- WRITTEN PROBLEM 1: Transcribe the passage on ISIS chemical weapons from "Testing reveals the" up to and including "also hidden chemicals.".
- WRITTEN PROBLEM 2: According to the passage on ISIS chemical weapons, where is Afari being held?
- WRITTEN PROBLEM 3: Write the next part of the passage on ISIS chemical weapons, picking up after its final sentence.

- SELECTED EXTRACT:
▼▼▼

Afari organized a supply chain for sulfur mustard for the terrorist group. Prior to his work for ISIS, Afari worked in the metallurgical division for the Ministry of Industries and Minerals.
Testing reveals the mustard gas Afari helped build was crude.
“I don’t believe the quality of the weapons was ever at such a dangerous level,” he said, saying the gas was meant to create horror rather than seriously harm anyone.
U.S. and Kurdish soldiers captured Afari in 2016. He is being held at a prison in Irbil.
After ISIS attacks made it clear the group was experimenting with and beginning to manufacture primitive chemical weapons, U.S. and Kurdish intelligence worked hard to identify and eliminate the scientists responsible for the developments.
Chlorine and sulfur mustard were staples in 2015 and 2016 attacks by the group, according to the Post.
Two suspected ISIS chemists were killed in 2015 and 2016, but attacks using chemical weapons continued. Iraqi officials say that ISIS leaders moved chemicals from Iraq to Syria in 2016 and may have also hidden chemicals.

▲▲▲

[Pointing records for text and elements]
▼▼▼

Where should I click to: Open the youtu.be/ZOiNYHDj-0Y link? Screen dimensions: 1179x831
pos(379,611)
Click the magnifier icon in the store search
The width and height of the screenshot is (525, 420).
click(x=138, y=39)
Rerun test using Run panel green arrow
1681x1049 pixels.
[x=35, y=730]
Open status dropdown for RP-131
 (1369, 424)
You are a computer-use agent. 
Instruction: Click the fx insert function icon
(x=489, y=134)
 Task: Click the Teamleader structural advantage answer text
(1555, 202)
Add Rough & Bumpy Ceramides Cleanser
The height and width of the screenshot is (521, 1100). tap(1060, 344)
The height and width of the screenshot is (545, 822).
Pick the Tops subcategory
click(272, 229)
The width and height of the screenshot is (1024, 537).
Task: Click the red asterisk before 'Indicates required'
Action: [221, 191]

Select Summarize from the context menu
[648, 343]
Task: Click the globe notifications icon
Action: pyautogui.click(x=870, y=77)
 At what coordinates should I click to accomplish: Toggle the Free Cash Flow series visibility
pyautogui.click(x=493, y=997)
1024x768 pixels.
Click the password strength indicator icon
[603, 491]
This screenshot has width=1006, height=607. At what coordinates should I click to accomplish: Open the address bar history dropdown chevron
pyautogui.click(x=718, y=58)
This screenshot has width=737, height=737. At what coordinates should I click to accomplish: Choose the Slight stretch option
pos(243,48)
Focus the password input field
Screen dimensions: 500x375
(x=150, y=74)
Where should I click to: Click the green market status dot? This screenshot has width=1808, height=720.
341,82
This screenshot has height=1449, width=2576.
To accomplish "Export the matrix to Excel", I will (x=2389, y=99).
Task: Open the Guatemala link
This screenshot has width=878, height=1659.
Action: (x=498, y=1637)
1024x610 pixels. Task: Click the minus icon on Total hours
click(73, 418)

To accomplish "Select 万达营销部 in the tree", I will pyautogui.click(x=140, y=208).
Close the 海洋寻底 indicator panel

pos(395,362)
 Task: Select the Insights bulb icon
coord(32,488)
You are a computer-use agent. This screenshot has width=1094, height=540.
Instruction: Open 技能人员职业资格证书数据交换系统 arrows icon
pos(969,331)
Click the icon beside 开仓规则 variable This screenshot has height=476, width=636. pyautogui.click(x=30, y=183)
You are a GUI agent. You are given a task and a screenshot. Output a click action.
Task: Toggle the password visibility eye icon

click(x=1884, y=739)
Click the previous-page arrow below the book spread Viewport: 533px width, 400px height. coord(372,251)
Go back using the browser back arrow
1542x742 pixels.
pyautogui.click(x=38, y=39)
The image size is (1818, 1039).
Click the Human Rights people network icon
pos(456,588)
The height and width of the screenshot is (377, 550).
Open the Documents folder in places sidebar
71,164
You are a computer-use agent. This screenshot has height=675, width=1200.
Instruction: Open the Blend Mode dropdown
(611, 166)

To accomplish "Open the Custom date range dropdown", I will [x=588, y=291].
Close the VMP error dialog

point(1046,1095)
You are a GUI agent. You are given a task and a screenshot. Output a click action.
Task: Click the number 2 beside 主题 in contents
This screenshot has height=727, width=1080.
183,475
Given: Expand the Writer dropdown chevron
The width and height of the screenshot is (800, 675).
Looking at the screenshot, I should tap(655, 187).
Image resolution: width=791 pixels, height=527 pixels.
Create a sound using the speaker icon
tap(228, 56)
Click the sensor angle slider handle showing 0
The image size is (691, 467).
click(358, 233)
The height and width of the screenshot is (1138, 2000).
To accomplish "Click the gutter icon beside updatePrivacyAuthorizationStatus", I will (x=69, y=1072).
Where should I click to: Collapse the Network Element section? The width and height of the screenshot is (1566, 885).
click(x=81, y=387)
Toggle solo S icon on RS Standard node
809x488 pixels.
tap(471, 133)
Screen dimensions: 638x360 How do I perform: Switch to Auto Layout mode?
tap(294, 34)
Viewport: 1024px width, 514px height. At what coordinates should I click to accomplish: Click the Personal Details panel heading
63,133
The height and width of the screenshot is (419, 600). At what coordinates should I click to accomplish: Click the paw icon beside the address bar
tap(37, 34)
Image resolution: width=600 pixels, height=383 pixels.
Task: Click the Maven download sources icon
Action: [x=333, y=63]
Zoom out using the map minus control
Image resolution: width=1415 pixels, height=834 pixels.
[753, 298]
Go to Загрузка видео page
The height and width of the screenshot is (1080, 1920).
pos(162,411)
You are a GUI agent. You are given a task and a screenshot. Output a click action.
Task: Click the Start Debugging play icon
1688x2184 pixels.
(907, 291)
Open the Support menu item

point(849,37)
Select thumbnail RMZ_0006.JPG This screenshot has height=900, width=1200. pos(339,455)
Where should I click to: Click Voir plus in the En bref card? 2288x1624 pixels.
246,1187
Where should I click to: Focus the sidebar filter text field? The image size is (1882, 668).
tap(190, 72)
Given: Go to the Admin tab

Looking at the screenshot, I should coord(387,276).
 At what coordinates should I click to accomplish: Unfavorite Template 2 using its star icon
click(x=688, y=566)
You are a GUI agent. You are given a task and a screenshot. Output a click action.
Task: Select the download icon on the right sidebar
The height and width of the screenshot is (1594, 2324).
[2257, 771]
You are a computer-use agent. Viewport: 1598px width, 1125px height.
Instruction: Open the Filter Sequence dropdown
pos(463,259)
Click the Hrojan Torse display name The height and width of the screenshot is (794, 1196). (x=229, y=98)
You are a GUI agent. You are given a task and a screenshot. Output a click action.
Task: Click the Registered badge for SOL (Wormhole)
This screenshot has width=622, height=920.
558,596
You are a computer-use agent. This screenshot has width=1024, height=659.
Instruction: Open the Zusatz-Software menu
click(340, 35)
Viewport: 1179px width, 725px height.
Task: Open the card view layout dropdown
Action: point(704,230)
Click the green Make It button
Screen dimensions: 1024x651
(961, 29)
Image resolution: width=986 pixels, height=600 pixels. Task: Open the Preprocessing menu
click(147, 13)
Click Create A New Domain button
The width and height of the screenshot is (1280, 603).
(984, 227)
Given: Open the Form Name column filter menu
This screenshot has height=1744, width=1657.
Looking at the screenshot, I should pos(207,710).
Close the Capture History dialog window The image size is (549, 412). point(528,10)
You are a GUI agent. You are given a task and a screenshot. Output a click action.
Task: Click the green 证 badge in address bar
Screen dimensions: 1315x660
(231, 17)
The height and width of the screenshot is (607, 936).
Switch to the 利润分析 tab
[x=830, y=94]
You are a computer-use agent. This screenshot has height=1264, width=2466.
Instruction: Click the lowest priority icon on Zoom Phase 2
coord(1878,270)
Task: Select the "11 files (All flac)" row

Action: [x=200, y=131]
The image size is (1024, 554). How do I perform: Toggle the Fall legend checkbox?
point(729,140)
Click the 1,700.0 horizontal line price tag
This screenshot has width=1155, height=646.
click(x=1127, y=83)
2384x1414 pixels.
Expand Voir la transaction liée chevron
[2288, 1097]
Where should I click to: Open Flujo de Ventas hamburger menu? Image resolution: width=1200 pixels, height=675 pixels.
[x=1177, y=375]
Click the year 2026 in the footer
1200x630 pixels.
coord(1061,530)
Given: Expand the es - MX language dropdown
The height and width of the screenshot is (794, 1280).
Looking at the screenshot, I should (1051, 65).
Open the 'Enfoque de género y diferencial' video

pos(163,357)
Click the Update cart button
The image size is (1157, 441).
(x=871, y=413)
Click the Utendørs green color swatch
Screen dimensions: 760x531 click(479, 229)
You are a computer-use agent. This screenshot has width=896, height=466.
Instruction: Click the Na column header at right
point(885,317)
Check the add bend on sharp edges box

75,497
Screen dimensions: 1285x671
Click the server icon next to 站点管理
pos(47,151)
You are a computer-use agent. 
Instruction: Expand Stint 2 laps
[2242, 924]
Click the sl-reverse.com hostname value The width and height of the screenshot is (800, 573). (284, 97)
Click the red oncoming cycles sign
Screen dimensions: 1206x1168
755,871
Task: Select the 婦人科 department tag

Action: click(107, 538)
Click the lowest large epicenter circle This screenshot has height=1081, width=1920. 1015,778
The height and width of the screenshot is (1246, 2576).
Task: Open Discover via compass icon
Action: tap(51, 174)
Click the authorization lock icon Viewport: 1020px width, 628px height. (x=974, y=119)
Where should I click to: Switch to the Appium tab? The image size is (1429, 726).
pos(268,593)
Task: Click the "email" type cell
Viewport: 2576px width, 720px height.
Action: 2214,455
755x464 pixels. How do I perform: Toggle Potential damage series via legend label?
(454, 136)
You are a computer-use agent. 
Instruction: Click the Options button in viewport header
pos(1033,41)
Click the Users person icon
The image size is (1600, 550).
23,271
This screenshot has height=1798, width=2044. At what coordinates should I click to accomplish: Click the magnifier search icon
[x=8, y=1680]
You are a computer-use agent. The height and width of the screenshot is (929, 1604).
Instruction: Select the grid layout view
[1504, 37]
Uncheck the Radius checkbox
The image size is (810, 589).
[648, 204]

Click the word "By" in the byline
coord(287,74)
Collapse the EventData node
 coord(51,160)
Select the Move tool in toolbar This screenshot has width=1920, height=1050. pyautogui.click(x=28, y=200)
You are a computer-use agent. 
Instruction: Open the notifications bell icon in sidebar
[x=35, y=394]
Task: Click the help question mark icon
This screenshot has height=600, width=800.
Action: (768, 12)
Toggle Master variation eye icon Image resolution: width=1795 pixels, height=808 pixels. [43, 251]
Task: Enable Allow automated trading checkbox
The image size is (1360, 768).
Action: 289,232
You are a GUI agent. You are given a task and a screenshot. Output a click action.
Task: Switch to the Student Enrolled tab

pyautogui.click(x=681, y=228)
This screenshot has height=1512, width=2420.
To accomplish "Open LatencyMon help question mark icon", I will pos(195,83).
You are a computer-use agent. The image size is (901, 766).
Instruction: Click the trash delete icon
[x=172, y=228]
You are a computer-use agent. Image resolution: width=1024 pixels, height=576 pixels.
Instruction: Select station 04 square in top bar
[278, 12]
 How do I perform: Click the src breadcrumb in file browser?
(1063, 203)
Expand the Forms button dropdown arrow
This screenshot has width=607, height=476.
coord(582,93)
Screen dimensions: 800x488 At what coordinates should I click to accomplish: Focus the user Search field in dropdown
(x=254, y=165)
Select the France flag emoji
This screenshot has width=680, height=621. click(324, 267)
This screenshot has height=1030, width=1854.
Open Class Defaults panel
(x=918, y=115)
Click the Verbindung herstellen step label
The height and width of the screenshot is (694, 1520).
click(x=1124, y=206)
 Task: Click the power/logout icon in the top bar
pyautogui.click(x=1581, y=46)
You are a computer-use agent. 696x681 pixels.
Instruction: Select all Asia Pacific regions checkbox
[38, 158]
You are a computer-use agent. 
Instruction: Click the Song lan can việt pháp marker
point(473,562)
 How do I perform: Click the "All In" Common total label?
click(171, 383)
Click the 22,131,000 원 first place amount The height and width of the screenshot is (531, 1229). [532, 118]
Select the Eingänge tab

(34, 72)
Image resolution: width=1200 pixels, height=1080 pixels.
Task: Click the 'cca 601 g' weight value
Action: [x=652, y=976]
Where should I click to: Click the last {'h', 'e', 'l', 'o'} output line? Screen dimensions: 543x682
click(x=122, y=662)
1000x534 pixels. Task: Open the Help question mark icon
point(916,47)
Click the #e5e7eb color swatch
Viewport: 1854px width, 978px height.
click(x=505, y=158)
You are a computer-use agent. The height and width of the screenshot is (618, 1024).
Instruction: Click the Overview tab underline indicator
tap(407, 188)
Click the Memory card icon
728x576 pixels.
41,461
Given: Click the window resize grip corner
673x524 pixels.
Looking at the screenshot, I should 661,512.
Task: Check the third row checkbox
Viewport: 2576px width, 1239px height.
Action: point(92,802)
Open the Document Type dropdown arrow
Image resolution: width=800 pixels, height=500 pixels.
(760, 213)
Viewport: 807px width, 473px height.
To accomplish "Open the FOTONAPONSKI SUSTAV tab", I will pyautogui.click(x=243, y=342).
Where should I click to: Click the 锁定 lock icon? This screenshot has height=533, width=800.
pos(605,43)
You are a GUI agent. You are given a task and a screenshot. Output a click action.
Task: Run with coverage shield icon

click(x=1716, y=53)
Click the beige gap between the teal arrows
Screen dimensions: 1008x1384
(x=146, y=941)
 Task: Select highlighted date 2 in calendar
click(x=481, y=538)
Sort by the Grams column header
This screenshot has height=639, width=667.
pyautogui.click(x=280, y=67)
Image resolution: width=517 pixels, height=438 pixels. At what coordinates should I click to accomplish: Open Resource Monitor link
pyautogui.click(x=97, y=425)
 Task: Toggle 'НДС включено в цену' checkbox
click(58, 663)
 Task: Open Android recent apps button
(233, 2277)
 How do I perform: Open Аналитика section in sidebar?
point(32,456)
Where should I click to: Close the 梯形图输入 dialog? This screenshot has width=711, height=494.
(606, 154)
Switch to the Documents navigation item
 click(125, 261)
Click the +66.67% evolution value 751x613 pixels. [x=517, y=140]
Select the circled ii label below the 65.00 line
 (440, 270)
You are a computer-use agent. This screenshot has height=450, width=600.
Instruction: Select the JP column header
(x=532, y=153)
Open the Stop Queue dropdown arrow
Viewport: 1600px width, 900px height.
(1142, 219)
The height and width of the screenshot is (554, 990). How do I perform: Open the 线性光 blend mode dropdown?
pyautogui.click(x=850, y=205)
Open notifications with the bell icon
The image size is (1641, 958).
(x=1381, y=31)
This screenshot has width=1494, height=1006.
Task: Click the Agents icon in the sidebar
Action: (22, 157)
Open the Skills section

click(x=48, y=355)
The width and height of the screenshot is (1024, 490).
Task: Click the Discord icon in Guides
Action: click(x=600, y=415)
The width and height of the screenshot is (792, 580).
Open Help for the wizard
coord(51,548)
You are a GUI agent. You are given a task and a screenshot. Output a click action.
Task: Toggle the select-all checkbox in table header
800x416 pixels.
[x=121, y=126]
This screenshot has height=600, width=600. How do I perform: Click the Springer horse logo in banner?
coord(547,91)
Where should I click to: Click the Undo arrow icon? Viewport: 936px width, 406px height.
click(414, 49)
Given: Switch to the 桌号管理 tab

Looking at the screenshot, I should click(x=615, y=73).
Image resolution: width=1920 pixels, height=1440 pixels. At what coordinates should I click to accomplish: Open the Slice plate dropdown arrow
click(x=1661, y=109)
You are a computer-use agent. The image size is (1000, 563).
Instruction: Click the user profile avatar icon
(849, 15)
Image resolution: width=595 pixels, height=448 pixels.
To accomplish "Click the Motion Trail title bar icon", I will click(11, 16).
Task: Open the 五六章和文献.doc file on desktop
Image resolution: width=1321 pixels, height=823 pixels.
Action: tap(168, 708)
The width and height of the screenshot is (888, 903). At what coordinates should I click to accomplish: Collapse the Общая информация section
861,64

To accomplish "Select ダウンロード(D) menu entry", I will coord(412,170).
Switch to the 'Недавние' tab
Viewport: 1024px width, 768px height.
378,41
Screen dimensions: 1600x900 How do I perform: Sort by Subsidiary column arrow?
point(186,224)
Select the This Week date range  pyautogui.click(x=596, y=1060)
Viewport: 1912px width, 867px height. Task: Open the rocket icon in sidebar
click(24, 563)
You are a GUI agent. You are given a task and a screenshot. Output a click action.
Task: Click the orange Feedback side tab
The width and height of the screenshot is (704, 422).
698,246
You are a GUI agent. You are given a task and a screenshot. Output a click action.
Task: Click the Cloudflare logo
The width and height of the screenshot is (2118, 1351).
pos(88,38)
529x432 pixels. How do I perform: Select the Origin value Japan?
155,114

▲▲▲

- TASK OUTPUT 1:
Testing reveals the mustard gas Afari helped build was crude.
“I don’t believe the quality of the weapons was ever at such a dangerous level,” he said, saying the gas was meant to create horror rather than seriously harm anyone.
U.S. and Kurdish soldiers captured Afari in 2016. He is being held at a prison in Irbil.
After ISIS attacks made it clear the group was experimenting with and beginning to manufacture primitive chemical weapons, U.S. and Kurdish intelligence worked hard to identify and eliminate the scientists responsible for the developments.
Chlorine and sulfur mustard were staples in 2015 and 2016 attacks by the group, according to the Post.
Two suspected ISIS chemists were killed in 2015 and 2016, but attacks using chemical weapons continued. Iraqi officials say that ISIS leaders moved chemicals from Iraq to Syria in 2016 and may have also hidden chemicals.

- TASK OUTPUT 2: At a prison in Irbil.

- TASK OUTPUT 3:
The Islamic State built mobile containers for the transportation of chemicals, one of which was destroyed during airstrikes in Mosul, the Post reported. Authorities do not know how many other mobile structures may exist.
Aside from Afari, few persons who worked in the group’s chemical weapons department have ever been captured alive. “We benefited quite a lot from his information, because he had access to all the sites,” a senior officer with the Kurd Counterterrorism Department said, according to the Post.
Afari is on death row.
Up to 30,000 ISIS militants remain active throughout Iraq and Syria, according to a summer 2018 Pentagon assessment.